====== TEXTAUSZUG
Gravelreifen im Vergleich10 Gravelreifen im Test-Duell - Grip und Speed in Kombination?

Robert Kühnen

 · 29.04.2025

Schnelläufer (Conti Terra Speed, links) oder Allrounder (Conti Terra Adventure)? Das hängt vom Einsatzzweck ab. Weniger Profil heißt: mehr Tempo und besseres Fahrgefühl auf der Straße
Foto: Robert Kühnen
Welcher Gravelreifen schafft den besten Kompromiss aus Grip und Speed? Wir haben 10 Gravelreifen im Paarvergleich. Leichtläufer, Allrounder, Klassiker. Wer bietet wo Vorteile? Das verrät unser Labor- und Fahrtest.

Ultimativer Leichtlauf oder lieber mehr Grip? Bei Geländereifen ist klar, dass bester Rollwiderstand und bester Grip nicht zusammen zu haben sind. Denn grobe Stollen, die im Gelände nun mal am besten beißen, bremsen leider auch. Beim Graveln geht’s aber, anders als beim Mountainbiken, primär um schnelles Fahren, auf überwiegend gemäßigtem Terrain, und weniger um Kontrolle. Entsprechend sind die Reifenprofile zarter als am Mountainbike, bis hin zum Semi­slick. Aber welches Profil taugt tatsächlich für welchen Zweck? Wo liegen die Grip-Grenzen? Wie sehr kompromittieren auch feine Stollen den gewünschten Leichtlauf? Wie schlagen sich die Gummis auf der Straße? Und: Welcher Reifen rollt auf Schotter am leichtesten? Continental, Maxxis, Pirelli, Schwalbe und Vittoria nehmen mit Reifen der 45-Milli­meter-­Klasse an unserem Gummi-Wett­streit teil, jeweils mit einem sehr schnellen und einem stärker profilierten Reifen.
============
====== DATENLISTE
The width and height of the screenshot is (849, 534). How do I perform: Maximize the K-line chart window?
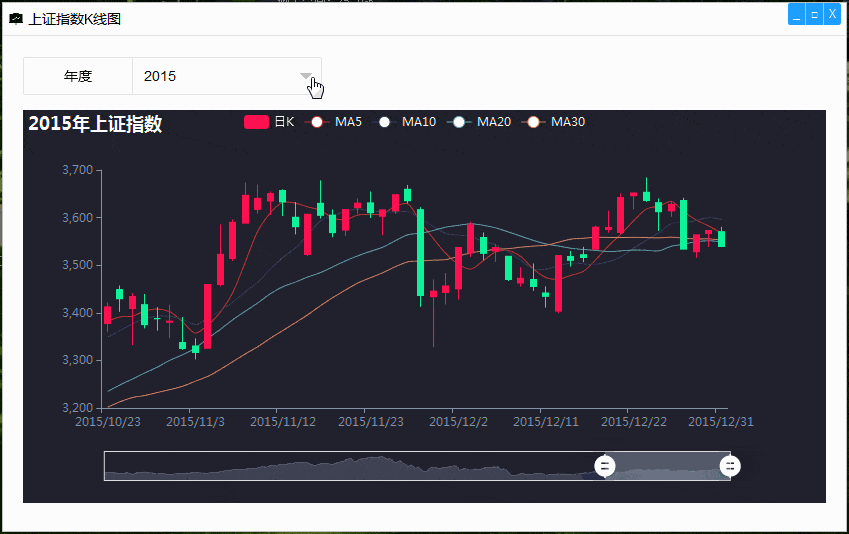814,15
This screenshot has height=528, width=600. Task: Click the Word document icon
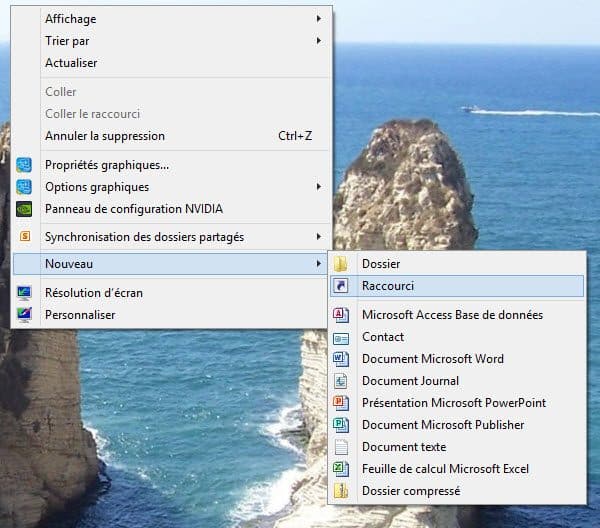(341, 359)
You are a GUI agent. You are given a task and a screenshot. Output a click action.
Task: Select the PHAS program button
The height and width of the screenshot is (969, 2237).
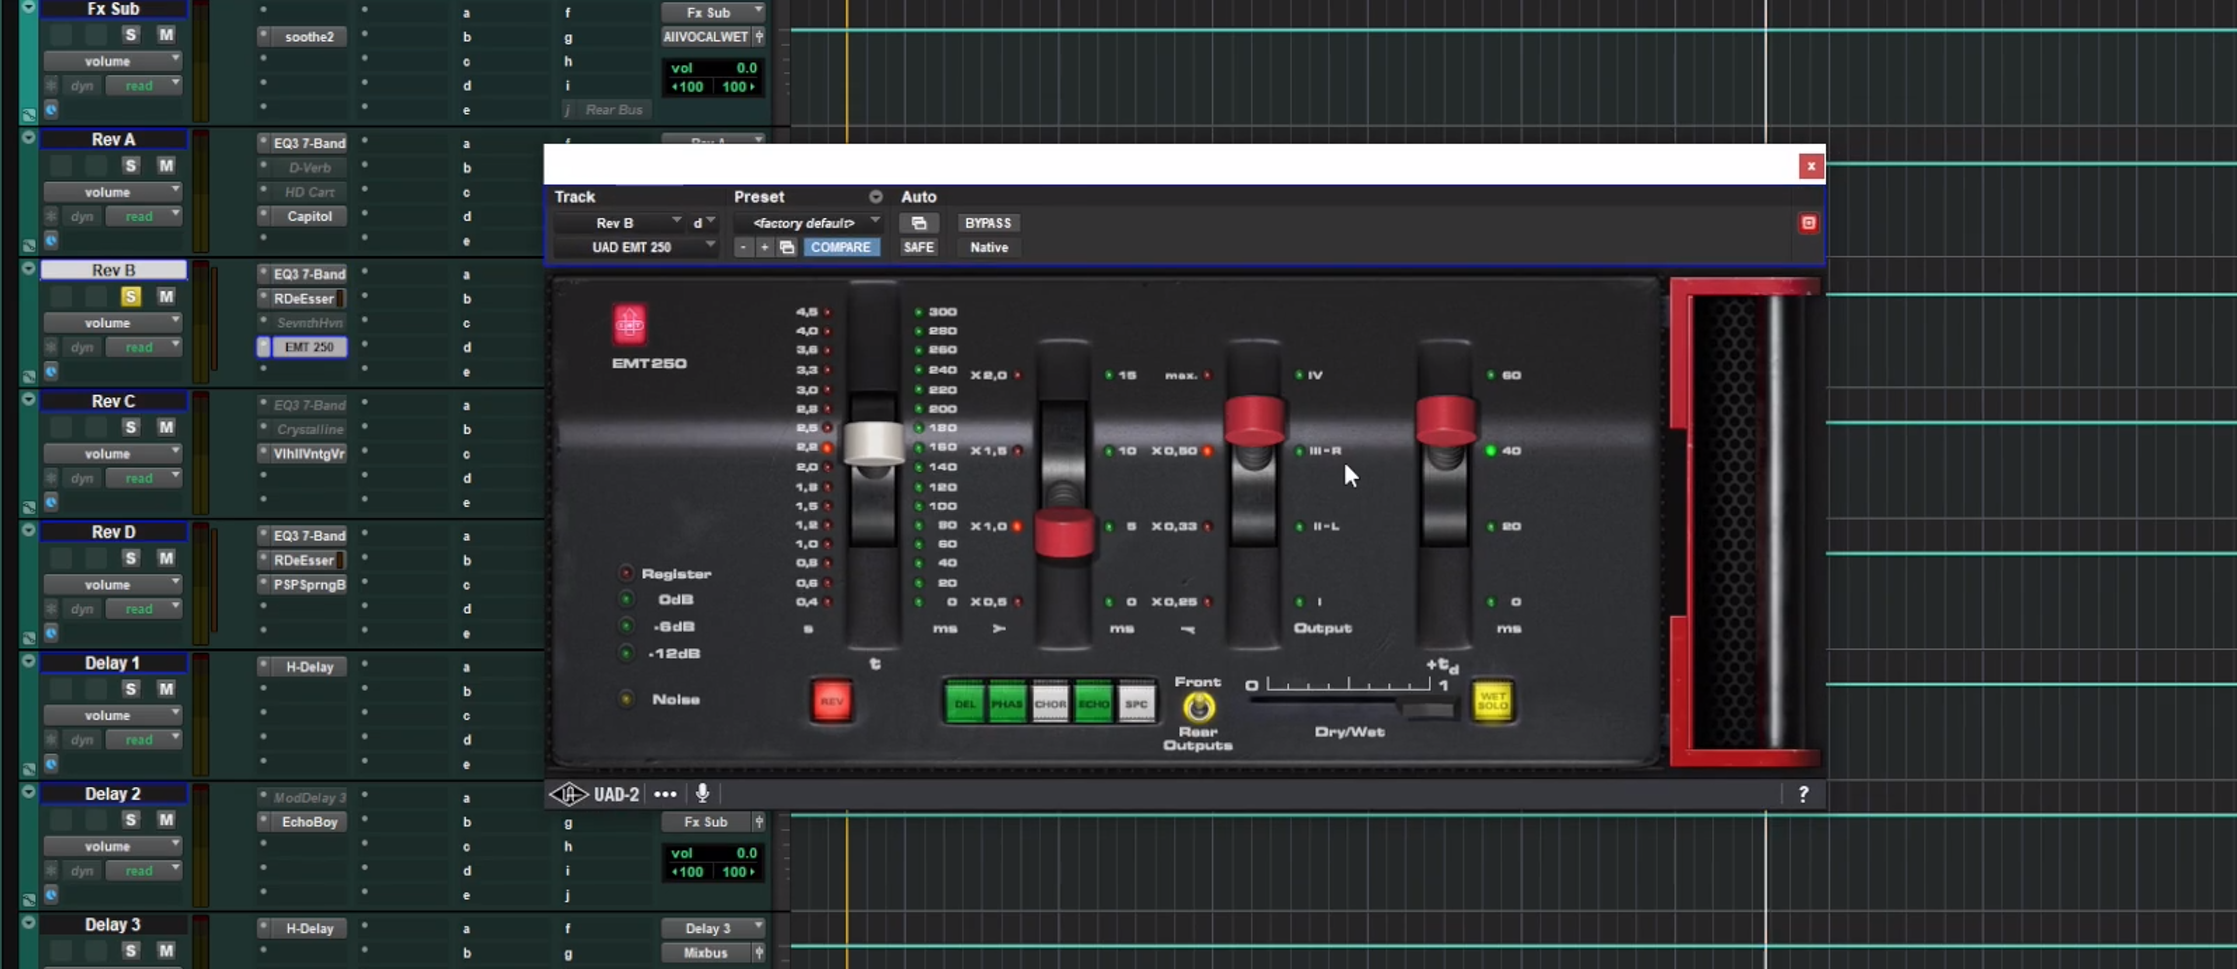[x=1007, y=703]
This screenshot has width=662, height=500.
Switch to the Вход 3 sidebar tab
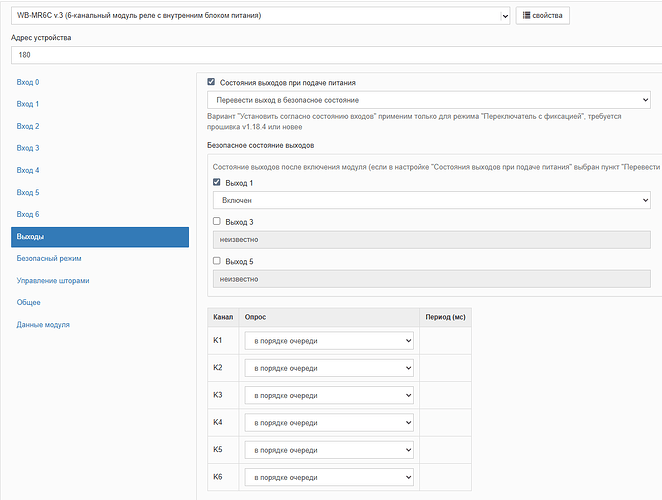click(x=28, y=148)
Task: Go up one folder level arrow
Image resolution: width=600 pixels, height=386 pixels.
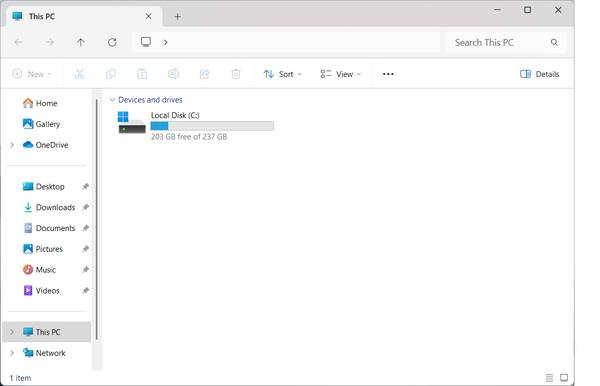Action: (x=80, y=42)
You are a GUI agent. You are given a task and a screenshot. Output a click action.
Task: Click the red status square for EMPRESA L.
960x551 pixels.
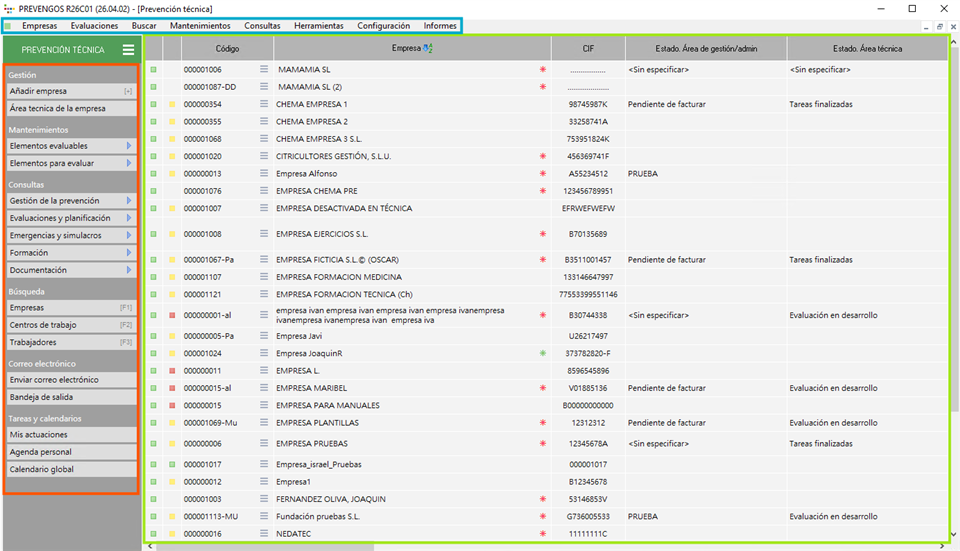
============
▶ DEINE AUFGABE
Schreib den Abschnitt aus dem Reifentest ab, der mit "Schnelläufer (Conti Terra" anfängt und bis "Labor- und Fahrtest." geht, und tausch dabei "Fahrgefühl" gegen "Fahrverhalten" aus.

▶ LÖSUNG
Schnelläufer (Conti Terra Speed, links) oder Allrounder (Conti Terra Adventure)? Das hängt vom Einsatzzweck ab. Weniger Profil heißt: mehr Tempo und besseres Fahrverhalten auf der Straße
Foto: Robert Kühnen
Welcher Gravelreifen schafft den besten Kompromiss aus Grip und Speed? Wir haben 10 Gravelreifen im Paarvergleich. Leichtläufer, Allrounder, Klassiker. Wer bietet wo Vorteile? Das verrät unser Labor- und Fahrtest.